===== Dataset entries =====

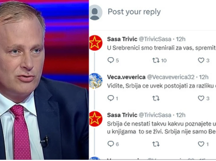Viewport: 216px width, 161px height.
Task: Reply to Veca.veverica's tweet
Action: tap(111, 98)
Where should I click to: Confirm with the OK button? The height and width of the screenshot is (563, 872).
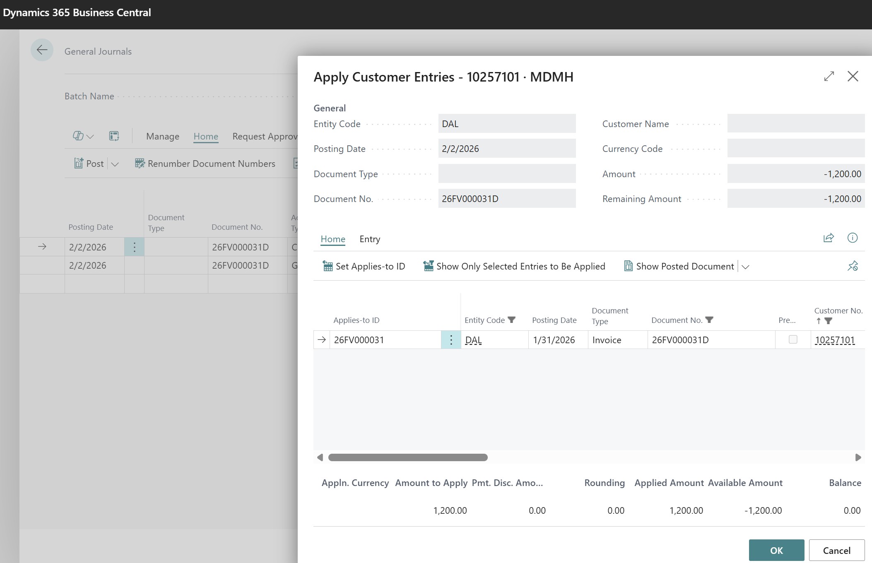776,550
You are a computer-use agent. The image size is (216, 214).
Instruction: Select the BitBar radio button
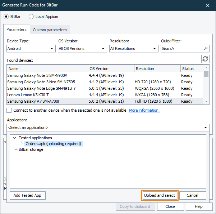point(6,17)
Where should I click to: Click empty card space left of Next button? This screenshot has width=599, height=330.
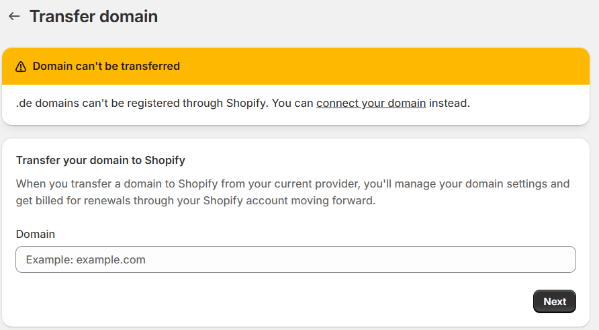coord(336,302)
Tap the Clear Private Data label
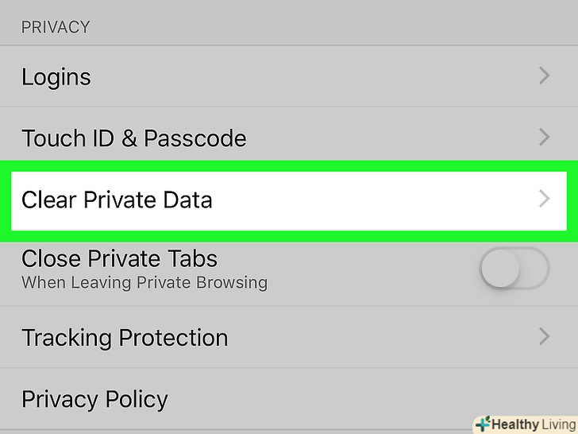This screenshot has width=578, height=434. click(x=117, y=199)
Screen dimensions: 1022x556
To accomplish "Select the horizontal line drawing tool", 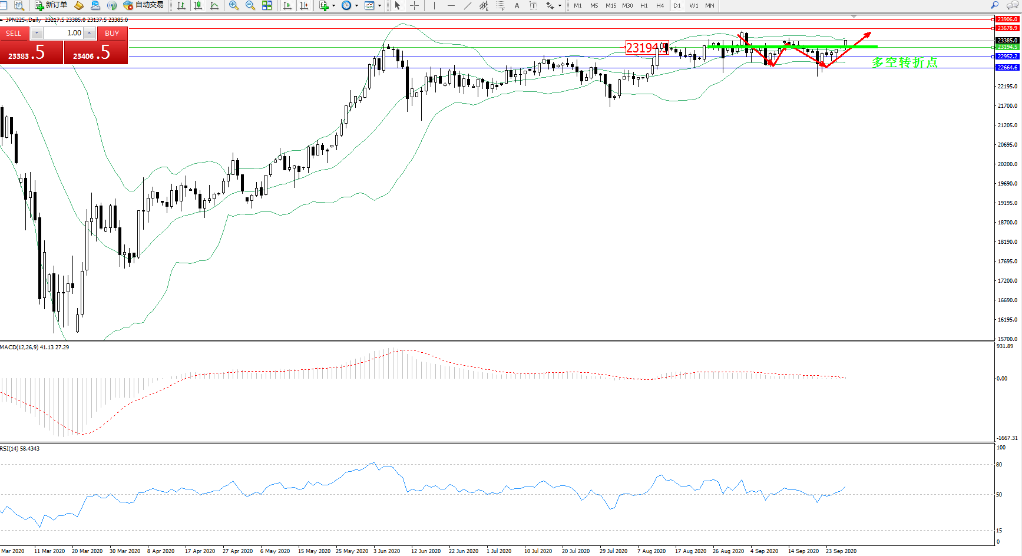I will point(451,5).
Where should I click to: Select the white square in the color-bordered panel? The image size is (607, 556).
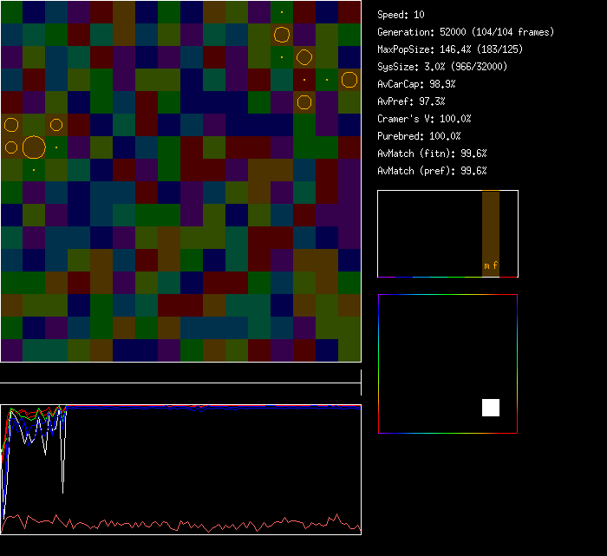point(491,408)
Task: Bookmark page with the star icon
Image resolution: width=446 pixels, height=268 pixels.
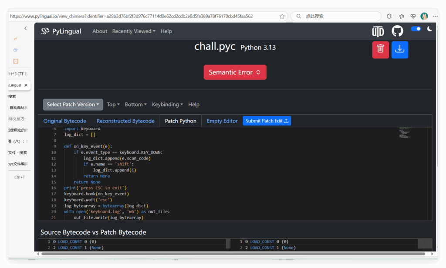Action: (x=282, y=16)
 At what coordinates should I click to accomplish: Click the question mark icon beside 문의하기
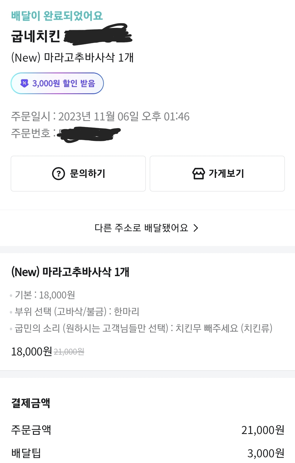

=====

Stated exercise:
Put the part of the material that opens with the line containing "Task: Bookmark page with the star icon" and runs through the end of the material into a numbered list, leaving out blank lines and the pictures.

The answer:
1. Task: Bookmark page with the star icon
2. Image resolution: width=446 pixels, height=268 pixels.
3. Action: (x=282, y=16)
4.  At what coordinates should I click to accomplish: Click the question mark icon beside 문의하기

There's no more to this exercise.